## Your instructions
In the records below, substitute "expand arrow" for "chevron arrow" and give the lines again with everything else unchanged. Leave the pictures out of your answer.

## Dataset extract
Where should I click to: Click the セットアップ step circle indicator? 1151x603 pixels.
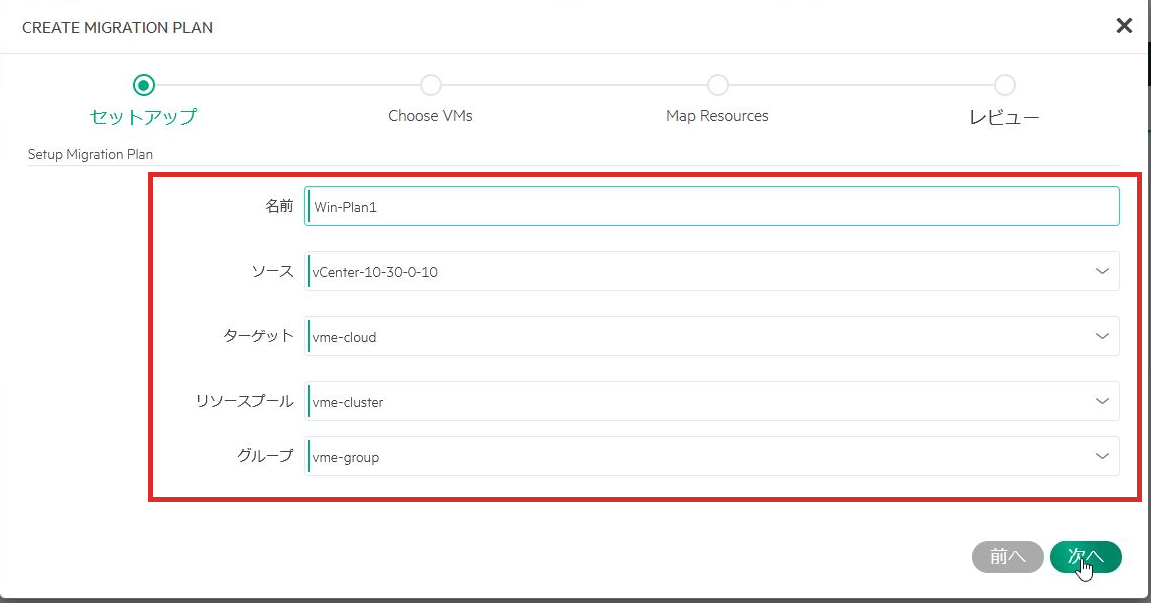143,85
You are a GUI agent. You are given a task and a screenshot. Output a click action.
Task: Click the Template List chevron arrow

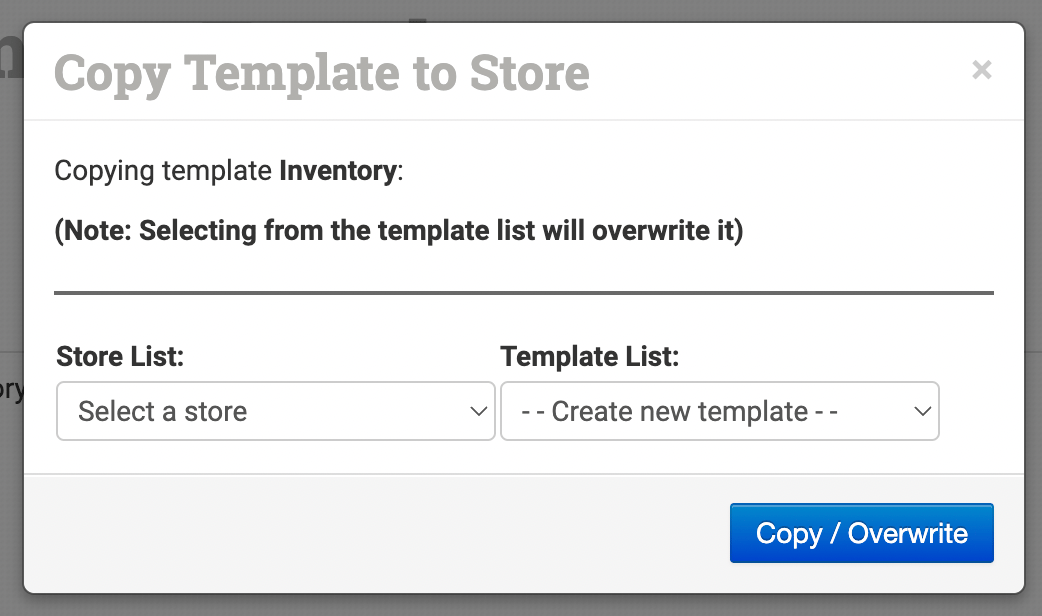pyautogui.click(x=922, y=411)
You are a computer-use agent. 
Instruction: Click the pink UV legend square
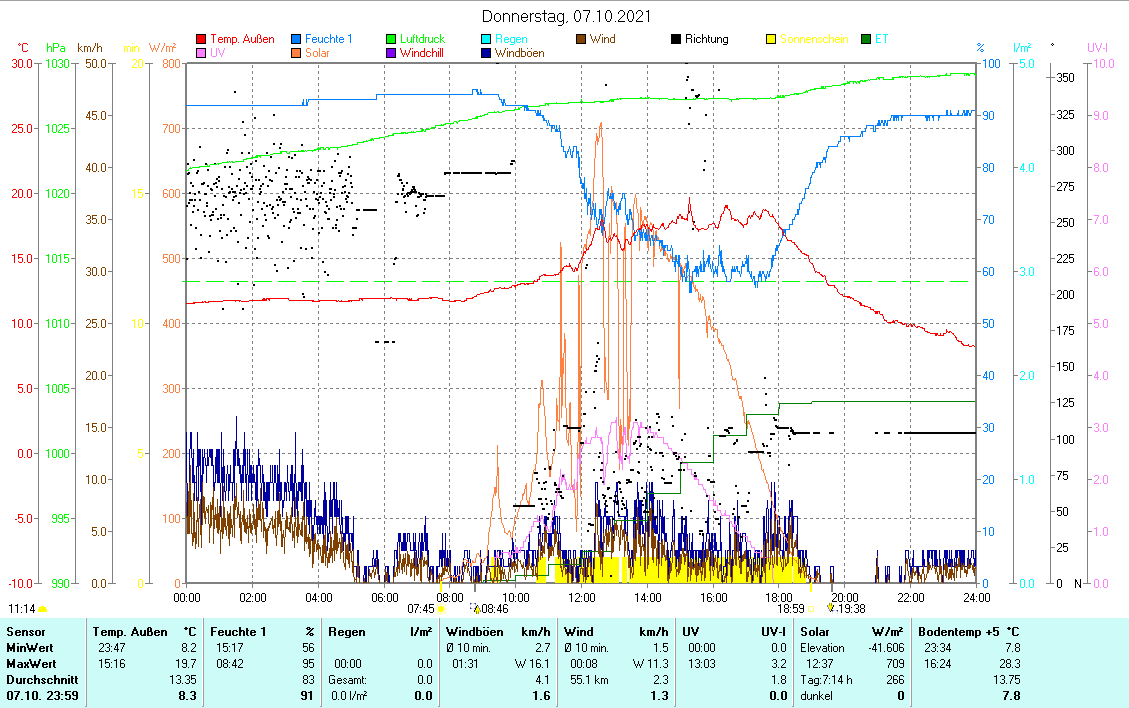tap(202, 54)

## Answer to the exercise
Where should I click to: Click the セットアップ step circle indicator? 1151x603 pixels.
143,85
You are a GUI agent. You are given a task and a screenshot. Output a click action.
Task: Click the Template List expand arrow

pyautogui.click(x=922, y=411)
You are a computer-use agent. 
Instruction: Click the pink UV legend square
tap(202, 54)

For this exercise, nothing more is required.